There’s a newish category of startups whose value proposition is that they will deliver gas to your car while it’s parked. Millions of Silicon Valley capital has gone into this new disruptive industry, reinventing how we fuel our vehicles.

Admittedly, I have a bit of a battitude about this idea: have we really reached a world where the opportunity cost of getting gas is too high? Lest I throw too many stones, let me say these solutions have their merits, are created by well-intentioned people, and are not all that different than when I use Instacart.

However the ideation, quantity, and investment in these apps is reflective of an overall problematic bias in our industry.

We are programmed to recognize problems we are faced with and use our particular toolsets to solve those problems.

When the owners of a valued skillset are relatively homogenous, the problems they’re facing aren’t reflective of the full scope of challenges the World faces.

Because of this bias to solve things in front of us, we have to go against the grain to be more privy to things outside our natural intersections. We have to go out of our way to seek out problems.

So how can we be more privy to other problems?

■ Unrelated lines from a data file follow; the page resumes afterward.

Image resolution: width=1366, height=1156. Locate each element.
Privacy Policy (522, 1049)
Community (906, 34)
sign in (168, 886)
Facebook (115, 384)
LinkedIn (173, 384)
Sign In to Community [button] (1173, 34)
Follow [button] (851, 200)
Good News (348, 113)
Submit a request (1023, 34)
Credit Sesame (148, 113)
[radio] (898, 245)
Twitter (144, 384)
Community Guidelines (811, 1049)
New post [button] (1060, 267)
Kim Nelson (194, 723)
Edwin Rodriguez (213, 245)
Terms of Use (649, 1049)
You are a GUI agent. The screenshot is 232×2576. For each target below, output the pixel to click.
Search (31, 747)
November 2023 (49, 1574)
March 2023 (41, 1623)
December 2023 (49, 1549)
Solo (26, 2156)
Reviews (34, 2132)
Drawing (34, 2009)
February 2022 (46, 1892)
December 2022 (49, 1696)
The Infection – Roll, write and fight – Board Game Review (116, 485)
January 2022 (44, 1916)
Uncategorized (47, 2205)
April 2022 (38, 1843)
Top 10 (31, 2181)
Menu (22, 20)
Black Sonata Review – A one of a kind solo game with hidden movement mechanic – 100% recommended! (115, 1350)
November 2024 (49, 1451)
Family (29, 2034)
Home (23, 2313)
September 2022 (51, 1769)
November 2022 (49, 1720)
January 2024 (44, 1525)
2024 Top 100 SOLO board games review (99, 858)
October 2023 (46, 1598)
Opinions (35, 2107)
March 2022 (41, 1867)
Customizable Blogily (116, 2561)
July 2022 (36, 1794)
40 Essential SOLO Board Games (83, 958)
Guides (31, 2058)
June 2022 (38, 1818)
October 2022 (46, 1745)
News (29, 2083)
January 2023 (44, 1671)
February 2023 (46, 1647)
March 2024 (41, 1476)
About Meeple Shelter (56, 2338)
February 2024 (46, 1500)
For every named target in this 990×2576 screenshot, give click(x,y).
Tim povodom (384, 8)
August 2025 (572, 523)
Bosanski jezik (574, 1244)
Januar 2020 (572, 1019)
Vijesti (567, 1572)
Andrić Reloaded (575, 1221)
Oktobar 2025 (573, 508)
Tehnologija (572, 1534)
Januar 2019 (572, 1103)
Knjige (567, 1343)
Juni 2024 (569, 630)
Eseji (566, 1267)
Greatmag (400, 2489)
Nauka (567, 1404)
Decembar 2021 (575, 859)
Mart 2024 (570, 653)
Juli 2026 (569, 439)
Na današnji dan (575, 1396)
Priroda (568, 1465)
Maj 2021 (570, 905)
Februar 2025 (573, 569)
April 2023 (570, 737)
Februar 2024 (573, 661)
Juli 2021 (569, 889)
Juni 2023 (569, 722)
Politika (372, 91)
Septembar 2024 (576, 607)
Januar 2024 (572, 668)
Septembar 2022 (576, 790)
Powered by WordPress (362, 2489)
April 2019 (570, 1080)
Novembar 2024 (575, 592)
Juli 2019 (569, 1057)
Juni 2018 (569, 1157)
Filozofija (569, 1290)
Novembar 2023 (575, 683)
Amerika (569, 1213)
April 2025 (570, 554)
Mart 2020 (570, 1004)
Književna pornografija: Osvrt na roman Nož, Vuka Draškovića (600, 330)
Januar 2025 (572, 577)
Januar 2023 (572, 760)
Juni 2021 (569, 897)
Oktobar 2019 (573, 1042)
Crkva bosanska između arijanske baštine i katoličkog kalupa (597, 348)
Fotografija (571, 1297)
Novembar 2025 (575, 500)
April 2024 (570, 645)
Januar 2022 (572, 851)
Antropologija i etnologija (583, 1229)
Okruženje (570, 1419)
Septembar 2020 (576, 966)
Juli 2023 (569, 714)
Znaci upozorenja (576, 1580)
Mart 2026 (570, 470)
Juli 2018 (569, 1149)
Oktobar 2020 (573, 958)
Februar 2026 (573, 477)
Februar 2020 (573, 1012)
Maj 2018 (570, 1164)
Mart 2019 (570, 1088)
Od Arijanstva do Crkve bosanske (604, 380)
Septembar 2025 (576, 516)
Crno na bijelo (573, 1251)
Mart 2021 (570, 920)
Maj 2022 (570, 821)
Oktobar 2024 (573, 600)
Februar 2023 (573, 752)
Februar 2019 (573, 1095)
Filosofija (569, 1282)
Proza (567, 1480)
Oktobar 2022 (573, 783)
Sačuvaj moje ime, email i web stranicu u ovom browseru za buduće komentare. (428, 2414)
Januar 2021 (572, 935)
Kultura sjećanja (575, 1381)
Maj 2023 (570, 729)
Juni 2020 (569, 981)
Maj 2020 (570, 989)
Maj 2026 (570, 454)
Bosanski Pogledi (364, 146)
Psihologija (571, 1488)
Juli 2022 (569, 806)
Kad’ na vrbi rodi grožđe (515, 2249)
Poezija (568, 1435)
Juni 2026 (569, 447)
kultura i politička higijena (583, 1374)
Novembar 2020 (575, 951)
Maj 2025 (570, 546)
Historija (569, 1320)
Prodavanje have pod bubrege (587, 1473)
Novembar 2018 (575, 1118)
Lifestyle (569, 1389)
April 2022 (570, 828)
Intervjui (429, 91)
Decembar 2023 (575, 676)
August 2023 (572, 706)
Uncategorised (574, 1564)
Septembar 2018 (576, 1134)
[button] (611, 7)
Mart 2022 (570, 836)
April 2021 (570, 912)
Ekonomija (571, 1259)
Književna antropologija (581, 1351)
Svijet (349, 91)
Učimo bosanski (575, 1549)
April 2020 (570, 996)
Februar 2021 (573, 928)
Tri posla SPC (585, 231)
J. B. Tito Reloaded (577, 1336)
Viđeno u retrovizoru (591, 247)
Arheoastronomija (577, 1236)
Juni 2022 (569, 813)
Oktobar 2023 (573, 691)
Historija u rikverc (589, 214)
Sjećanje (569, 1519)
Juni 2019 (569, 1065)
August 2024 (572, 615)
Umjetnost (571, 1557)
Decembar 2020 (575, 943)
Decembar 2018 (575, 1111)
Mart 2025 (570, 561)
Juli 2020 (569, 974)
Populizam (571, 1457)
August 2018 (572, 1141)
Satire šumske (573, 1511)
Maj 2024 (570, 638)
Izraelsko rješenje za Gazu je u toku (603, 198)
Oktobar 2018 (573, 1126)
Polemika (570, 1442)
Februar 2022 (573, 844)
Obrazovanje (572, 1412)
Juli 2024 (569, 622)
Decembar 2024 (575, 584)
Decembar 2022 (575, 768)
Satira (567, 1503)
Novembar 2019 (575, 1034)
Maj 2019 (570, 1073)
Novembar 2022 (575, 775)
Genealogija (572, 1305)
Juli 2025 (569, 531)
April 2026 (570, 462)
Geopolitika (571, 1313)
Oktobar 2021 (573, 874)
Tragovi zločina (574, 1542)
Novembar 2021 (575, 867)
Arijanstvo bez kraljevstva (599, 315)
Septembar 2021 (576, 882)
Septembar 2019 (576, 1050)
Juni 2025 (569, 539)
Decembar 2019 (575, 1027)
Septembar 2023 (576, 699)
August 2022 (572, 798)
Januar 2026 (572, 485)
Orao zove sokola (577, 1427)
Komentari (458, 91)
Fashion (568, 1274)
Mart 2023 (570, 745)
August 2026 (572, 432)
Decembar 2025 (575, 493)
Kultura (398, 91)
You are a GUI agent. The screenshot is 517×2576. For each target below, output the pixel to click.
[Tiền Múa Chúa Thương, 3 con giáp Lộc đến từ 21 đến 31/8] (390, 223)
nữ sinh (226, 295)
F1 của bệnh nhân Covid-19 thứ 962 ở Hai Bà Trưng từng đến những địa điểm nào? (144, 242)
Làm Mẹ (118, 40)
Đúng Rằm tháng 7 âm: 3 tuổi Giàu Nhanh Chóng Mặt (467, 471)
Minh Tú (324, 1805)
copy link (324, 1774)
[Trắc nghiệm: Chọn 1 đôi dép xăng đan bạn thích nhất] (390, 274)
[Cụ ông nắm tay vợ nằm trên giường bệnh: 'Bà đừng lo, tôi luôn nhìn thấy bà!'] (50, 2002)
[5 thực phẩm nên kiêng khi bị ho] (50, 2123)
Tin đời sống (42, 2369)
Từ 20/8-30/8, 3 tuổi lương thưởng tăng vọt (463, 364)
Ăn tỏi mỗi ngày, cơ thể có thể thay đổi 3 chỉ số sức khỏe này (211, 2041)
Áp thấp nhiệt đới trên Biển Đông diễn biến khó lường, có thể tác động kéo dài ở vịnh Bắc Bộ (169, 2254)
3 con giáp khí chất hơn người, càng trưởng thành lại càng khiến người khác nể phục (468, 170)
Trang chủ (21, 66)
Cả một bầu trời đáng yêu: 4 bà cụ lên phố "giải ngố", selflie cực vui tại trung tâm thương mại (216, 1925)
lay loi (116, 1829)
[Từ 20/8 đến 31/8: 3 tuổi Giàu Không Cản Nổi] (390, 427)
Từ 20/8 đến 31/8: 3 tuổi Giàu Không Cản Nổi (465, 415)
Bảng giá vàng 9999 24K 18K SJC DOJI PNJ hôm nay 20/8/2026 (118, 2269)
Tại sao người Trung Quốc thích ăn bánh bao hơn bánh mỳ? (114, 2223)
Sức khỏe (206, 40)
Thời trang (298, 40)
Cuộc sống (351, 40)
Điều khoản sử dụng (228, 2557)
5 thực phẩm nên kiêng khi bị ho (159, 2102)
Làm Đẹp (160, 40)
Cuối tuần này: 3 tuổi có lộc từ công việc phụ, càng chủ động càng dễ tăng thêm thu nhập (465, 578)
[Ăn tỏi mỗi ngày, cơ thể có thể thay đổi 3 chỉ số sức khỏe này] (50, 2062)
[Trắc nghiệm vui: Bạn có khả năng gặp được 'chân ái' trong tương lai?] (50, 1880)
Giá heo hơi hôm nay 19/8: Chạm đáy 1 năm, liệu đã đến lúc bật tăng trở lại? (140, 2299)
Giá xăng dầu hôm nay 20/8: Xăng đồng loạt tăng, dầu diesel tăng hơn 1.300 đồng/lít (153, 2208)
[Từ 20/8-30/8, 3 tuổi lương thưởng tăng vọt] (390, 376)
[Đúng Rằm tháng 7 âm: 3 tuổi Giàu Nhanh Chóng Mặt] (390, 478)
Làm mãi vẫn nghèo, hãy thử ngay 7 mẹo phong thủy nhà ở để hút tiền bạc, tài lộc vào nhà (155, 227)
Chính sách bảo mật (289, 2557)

  • Expand your inputs. Our minds take inputs, process them, and turn them into outputs. By diversifying our inputs through different industries, viewpoints and publications, there will be a natural change in what we focus on and create.
  • Reconsider your role. You can’t reinvent what you don’t know. There’s a time and space for disruption, but most of the time, enablement is actually what’s best. There are few things more arrogant than going into a space you know nothing about and changing everything. The enabler takes a deep dive into the minutia of a problem, meets people where they’re at, and creates solutions.
  • Partner with experts. This one is most important. If you have a specific skillset, you may be extremely knowledgeable at that particular thing, but understand that means you aren’t that great at most everything else. If you can find someone who understands the complexities of an industry, problem, etc, they can carry the burden of the problem/solution match while you focus on the execution of your craft.

Why is it worth it do to this?

  • Being more aware of other problems than your own, promotes a gamut of opportunities and solutions that is more representative of our populations. Our skillsets can be applied to everyone instead of those who are just like us.
  • There is incredible need in untapped markets for your solutions. By focusing on industries that haven’t yet been touched with your skillset, competition is low and financial reward is high.

Understanding other people’s problems is hard and exhausting. However with a renewed focus on expanding our focus, we can create a more profitable ecosystem that has a greater impact on the whole.